Something I do NOT want to see become a film trend:
Repeated scenes of cuticle torture—from the violent clipping of fingernails to the horrifically graphic splitting of a toenail in Black Swan.
Most perfect opening shot:
The drop of menstrual blood hitting the pavement in the story of 1970s teen-girl rockers The Runaways.
Most perfect closing shot:
Marwencol, when it reveals the latest addition to the artist’s miniature town. I totally burst into tears as the credits rolled.
The film series I most looked forward to, even if the movies weren’t perfect:
The Millennium series: The Girl with the Dragon Tattoo, The Girl Who Played with Fire, and The Girl Who Kicked the Hornet’s Nest. What a treat to get to see them in the theaters—bam! bam! bam!—three months apart while the Stieg Larsson’s books were at their hottest peak of popularity.
Speaking of new cinematic crushes:
Noomi Rapace came from nowhere and blew me away as Lisbeth Salander, the original Girl with the Dragon Tattoo
Though this category has been dominated by men’s pecs in the past few years, I’m pleased to say that the prize has been triumphantly (and violently) wrested back to womankind by… who else? RoboGeisha! In fact, rather than explaining why, I’ll just share the trailer again… a trailer which is, perhaps, one of the greatest movie trailers ever made. Ever? Yes, EVER. (Note: Tengu Milk and Bust Machine gun among her many tricks!)
Despite lots of nekkid Jake Gyllenhaal and lots of nekkid Anne Hathaway, it was still surprisingly not hot:
Love and Other Drugs
Best dumping of a character who is a bonafide prick:
Rooney Mara dumping Jesse Eisenberg’s Facebook boy Mark Zuckerberg in the opening scene of The Social Network.
Best fight scene:
Joseph Gordon-Levitt fighting the bad guys in zero-gravity in Inception.

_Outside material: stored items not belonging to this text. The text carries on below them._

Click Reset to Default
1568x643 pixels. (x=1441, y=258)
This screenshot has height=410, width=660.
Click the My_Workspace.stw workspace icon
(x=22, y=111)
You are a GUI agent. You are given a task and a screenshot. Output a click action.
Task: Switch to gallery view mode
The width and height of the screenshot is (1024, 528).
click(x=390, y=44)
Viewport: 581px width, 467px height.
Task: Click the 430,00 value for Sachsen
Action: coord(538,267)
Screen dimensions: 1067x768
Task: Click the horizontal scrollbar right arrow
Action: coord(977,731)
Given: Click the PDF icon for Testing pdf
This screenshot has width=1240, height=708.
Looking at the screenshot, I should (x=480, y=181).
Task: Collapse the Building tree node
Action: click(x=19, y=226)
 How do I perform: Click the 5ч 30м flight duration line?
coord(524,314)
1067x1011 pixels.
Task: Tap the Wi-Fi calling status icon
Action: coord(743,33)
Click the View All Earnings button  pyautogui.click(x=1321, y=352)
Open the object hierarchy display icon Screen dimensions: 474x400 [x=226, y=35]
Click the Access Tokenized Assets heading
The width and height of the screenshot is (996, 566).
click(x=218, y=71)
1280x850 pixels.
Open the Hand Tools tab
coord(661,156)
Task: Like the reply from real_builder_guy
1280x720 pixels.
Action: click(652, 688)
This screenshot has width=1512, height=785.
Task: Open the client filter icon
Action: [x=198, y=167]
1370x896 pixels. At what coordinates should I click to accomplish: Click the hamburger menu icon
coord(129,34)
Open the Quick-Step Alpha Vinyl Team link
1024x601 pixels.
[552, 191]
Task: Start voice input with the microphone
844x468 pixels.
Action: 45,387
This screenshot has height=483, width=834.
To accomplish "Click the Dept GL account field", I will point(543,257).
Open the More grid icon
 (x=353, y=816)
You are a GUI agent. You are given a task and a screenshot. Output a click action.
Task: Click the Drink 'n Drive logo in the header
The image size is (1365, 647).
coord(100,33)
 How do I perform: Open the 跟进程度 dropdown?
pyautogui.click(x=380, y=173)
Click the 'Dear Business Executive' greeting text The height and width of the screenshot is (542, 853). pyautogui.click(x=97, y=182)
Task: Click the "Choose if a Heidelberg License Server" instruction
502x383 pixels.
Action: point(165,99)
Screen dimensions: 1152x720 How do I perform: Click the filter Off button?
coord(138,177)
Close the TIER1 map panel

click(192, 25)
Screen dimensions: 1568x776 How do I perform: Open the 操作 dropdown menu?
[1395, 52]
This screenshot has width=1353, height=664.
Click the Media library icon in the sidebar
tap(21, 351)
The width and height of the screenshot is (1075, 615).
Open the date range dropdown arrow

Best argument against CGI animation replacing real actors:
The creepy “young” Jeff Bridges in TRON: Legacy.
Best (and only) film (perhaps ever?) that is actually work-related to my day job:
Unstoppable, aka “Runaway Hazmat Train!” How often can I scour a movie screen for the proper placement and placarding of hazardous material shipments via rail?
Dale Dickey and John Hawke haunted me as terrifying Ozark white trash in the bleak and vivid Winter’s Bone.
It may have been called The Fighter, but the real scene stealers were the character actors who played the all-too realistic family.
Michael Shannon was insanely hilarious and completely out of his gourd as The Runaways‘ band manager Kim Fowley.
And it may have been a wordless role by an animated character, but Toothless the Dragon in How to Train Your Dragon was one of the most wonderful characters in any film this year. I wanted to throw a saddle on Toothless and soar on his back through the clouds. Kudos to the animators for creating such a wonderfully expressive beast.
Most fun to be had at the movies, 2010 edition:
… Turned out to be a most fun weekend in Astoria, Oregon for The Goonies 25th Anniversary celebration. And this is coming from someone who never saw the movie before that weekend! I can’t say I’ve been converted into the movie’s #1 fan (that honor can stay with those that grew up loving the film), but I can say I walked away with an absolutely priceless memory of Moviepie Jen and I meeting and chatting up Joey Pantoliano (after Corey Feldman stood us all up by sleeping in instead of showing up to meet fans at the meet-and-greet). “I like that!”